Please answer these three questions from the CAM charges text below:
(a) What covenant does California law impose on both parties in commercial transactions?
(b) When an ambiguity in a lease remains unresolved, to whose disadvantage is it interpreted?
(c) How does GAAP define capital expenditures?

** Source text **
○ ○ ○ ○ ○

CAM Charges consist of common area maintenance charges that are “passed through” to the tenant. This piece will examine a few of the key pass-through items assuming that the tenant has already signed a lease. There are many, many other provisions which can and should be addressed in the course of negotiating such provisions.

It is important to realize that the goal of the pass-throughs is to shift payment obligations from the landlord to the tenant. It is also important to realize that the obligation of the tenant to pay is solely a function of what the parties agreed to as reflected in the lease. When entering into a new lease, it is extremely important for the tenant to closely read the pass-through provisions (as well as the rest of the lease). More often than not the provisions will be broadly drafted, with the objective to sweep in as many expenses as possible into those charges permissibly charged to the tenant.

If there are far reaching pass-through provisions, is there nevertheless relief for the tenant? A lease is both a conveyance of an interest in real property as well as a contractual agreement. California law imposes on both parties a covenant of good faith and fair dealing in commercial transactions. A landlord will not be permitted to act in violation of that covenant.

If the lease provision is not clear on what is included as a permissible pass-through, extrinsic evidence on what constituted the agreement of the parties is permitted to clarify the issue. If still unresolvable, ambiguities or uncertainties are interpreted to the disadvantage of the drafter, which is almost always the landlord.

While there are literally hundreds of charges which can be included in pass-throughs, this article will focus on a few of more commonly disputed pass-throughs. While pass-throughs are clearly present in office buildings, even stand alone buildings and shopping centers are often subject to pass-throughs.

Maintenance/Capital Charges. Many people would agree that items of a capital nature should not be included in a pass-through. What constitutes a capital expense is controversial. IRS guidelines should not be dispositive. Neither should BOMA guidelines. GAAP defines capital expenditures as those expenditures with a useful life of over one year. Clearly, that is not real estate industry standard. The Statement of Financial Accounting Concepts restricts maintenance and repair items to those items that do not improve, enhance, or extend the life of the item. There are many gray areas in applying that standard. How should cost-saving capital expenditures be treated? What about government mandated ones? An easy way for a landlord to pass through capital expenses is to lease the item, rather than purchase it. Leasing expenses, even for capital items, clearly are a current operating expense. Should leased items properly be a pass-through? It is not uncommon for landlords to include as a maintenance and repair item repairs for the benefit of a particular tenant, the cost of which is borne by all. Is it appropriate when the repaired item is an over-standard tenant improvement the landlord obligated itself to provide to that tenant? Is it ever appropriate? Another common pass-through is maintenance reserves. Is that ever appropriate, and if so, at what level? Does the pass-through portion decrease as the lease term declines? A soon-to-be huge area of dispute will be landlord's software revisions occasioned by the year 2000 computer problem. Landlords may attempt to treat the software computer changes as current expenditures rather than amortized (capitalized) expenses. In this regard, landlords may have received assistance by the Emerging Issues Task Force of the Financial Accounting Standards Board (FASB) which recommends treating year 2000 costs as current year expenses!

○ ○ ○ ○ ○

** Supplied data **
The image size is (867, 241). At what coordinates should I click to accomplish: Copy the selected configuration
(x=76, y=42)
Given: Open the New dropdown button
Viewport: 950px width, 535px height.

○ ○ ○ ○ ○

** Written solution **
(a) A covenant of good faith and fair dealing.
(b) The drafter, which is almost always the landlord.
(c) As expenditures with a useful life of over one year.